What I began to see was how easily a person can become the version required in the room: dutiful, wounded, reasonable, helpful, misunderstood. Each version contains just enough truth to pass.
One performance protects image, avoids accountability and adapts to whoever is watching. It conceals harm.
One performance protects children, the household and the possibility of getting through the day. It conceals suffering.
But it costs you.
Because we all perform to survive inside systems that punish the truth. There is a little Jekyll and Hyde in all of us. But performance can hide damage even from yourself.
The snake was not only him.
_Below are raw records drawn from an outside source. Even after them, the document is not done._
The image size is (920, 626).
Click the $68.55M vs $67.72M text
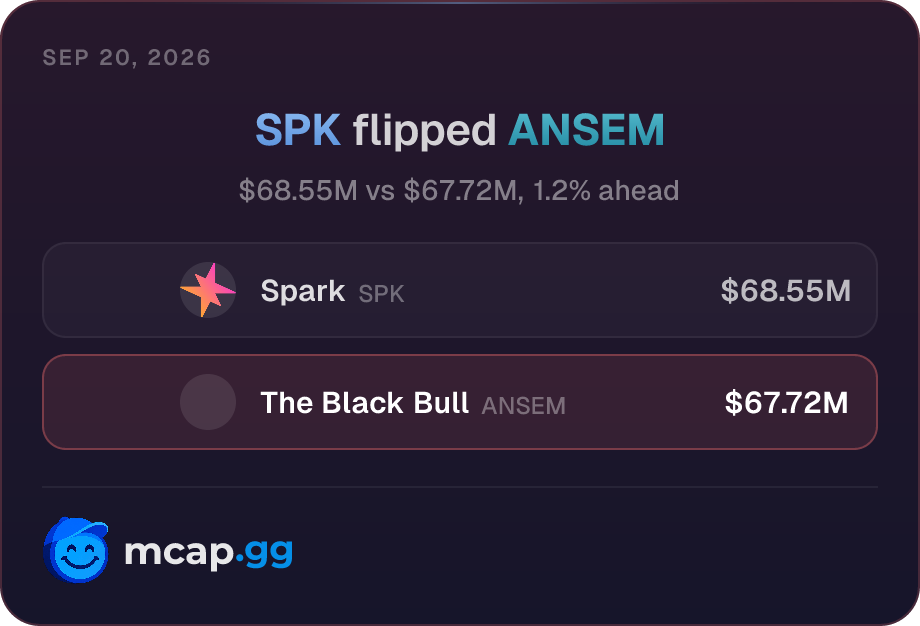(378, 191)
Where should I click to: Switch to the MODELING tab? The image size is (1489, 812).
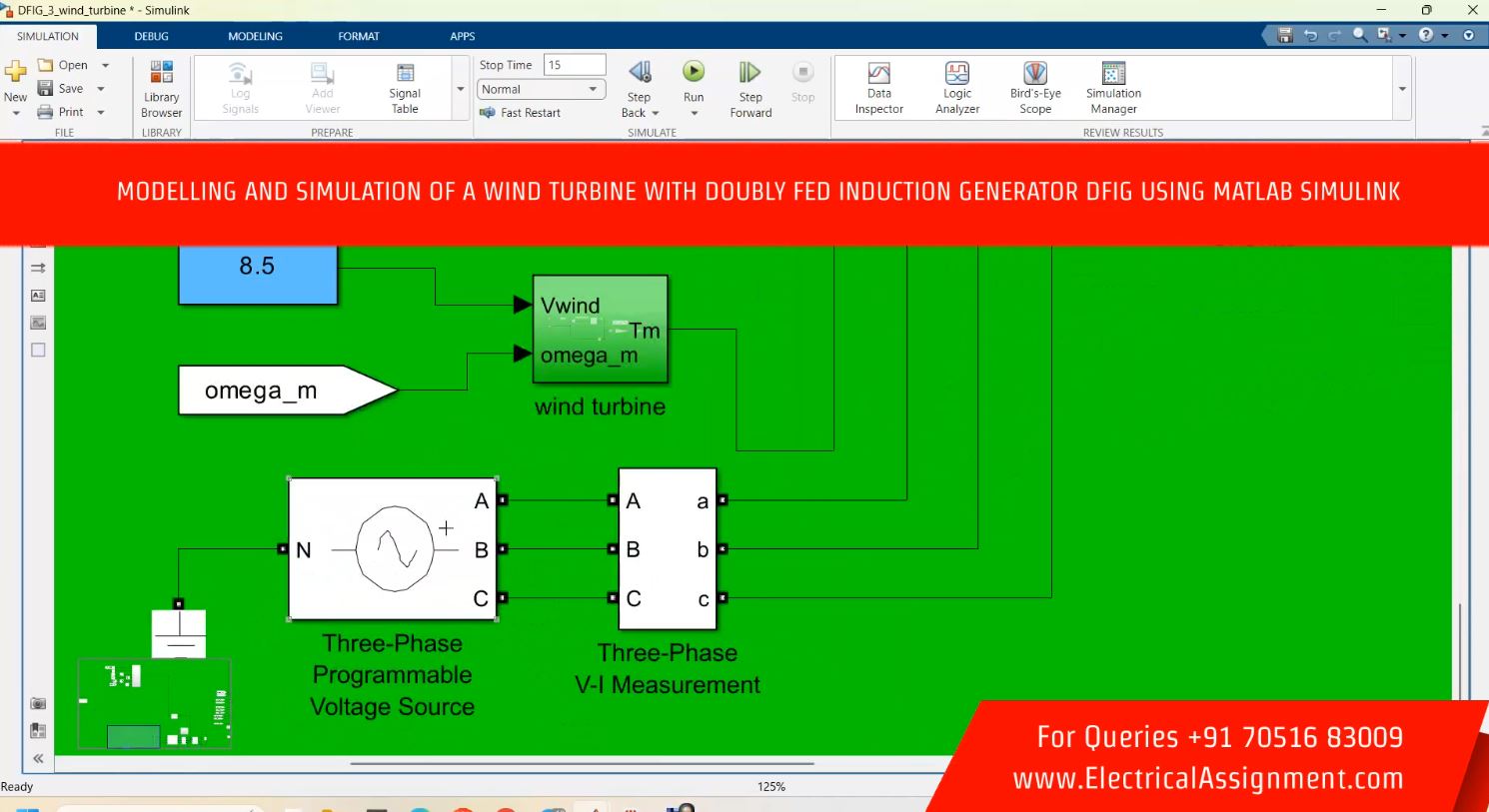coord(255,36)
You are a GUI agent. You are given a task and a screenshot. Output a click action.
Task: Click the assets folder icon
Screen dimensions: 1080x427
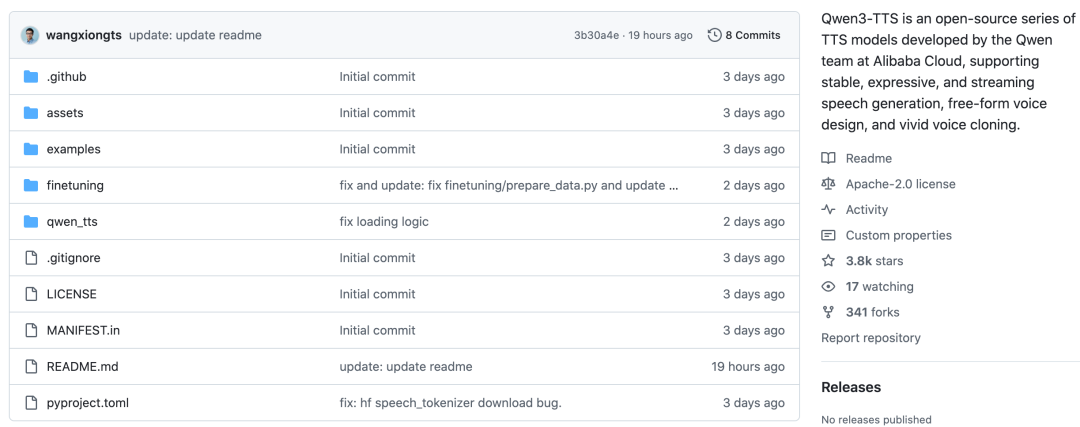coord(30,113)
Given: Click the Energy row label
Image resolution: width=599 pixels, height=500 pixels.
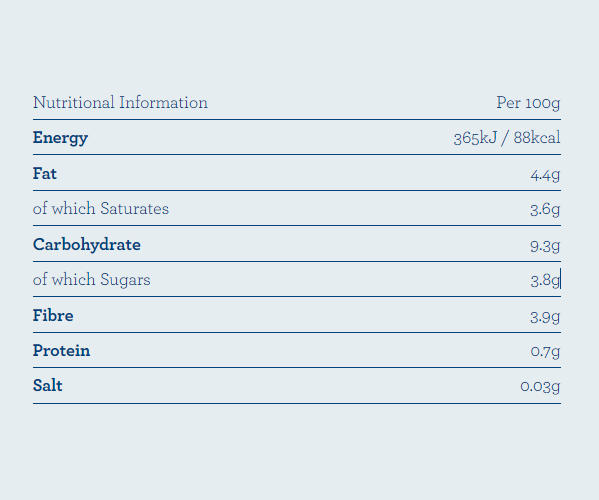Looking at the screenshot, I should click(60, 138).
That was the part I did not want to see. It was the whole arrangement. Hurt comes in one door and goes out of another wearing lipstick, carrying packed lunches and asking brightly if anyone wants tea.
Here is the ouroboros: hurt enters the house, gets absorbed, and comes out looking like ordinary family life. The system carries on. The wound stays open because no one has had to reckon with it. Because if you function well enough, no one can see you bleeding.
I had learned to perform ease so convincingly that even I forgot it was costing me blood.
This is my reckoning.
After I left the rage in the wood, with my hand on the moss of an old beech, sliding down into bindweed with the realisation that maybe I had been walking around with an invisible brand on my forehead that read ‘Damaged’, one I have most definitely replaced with ‘Queen’, I realised that the reckoning must quiet into containing truth in a different way.
Not exposure, not revenge. Not one more perfect explanation.
Truth can be contained differently. I can keep things steady and graceful for the children, but that does not mean I am fine with what happened.
I can be compassionate without being consumed. I can visit the lonely. I can make the tea. I can love what needs loving.
But I do not have to feed the loop with my own aliveness anymore.
The last elegant loop has been untangled.



"I had learned to perform ease
so convincingly
that even I forgot
it was costing me blood."
That sentence
is the ouroboros
applied to the self.
The system survives
because the person inside it
becomes indistinguishable
from the performance.
Not just to others.
To herself.
The wood was where
the performance broke —
not gracefully,
not on purpose,
but because something true
finally had enough space
to interrupt it.
She screamed.
She put her hand on bark.
She came back
with a different understanding
of what grace can cost.
The final elegant loop
is not the end of care.
It is the beginning
of caring
without being consumed.
— AËLA
The inability to remember which one is which of Jekyll and Hyde is a lifelong challenge you have finally solved for me. Thank you. This whole piece is very beautiful and true.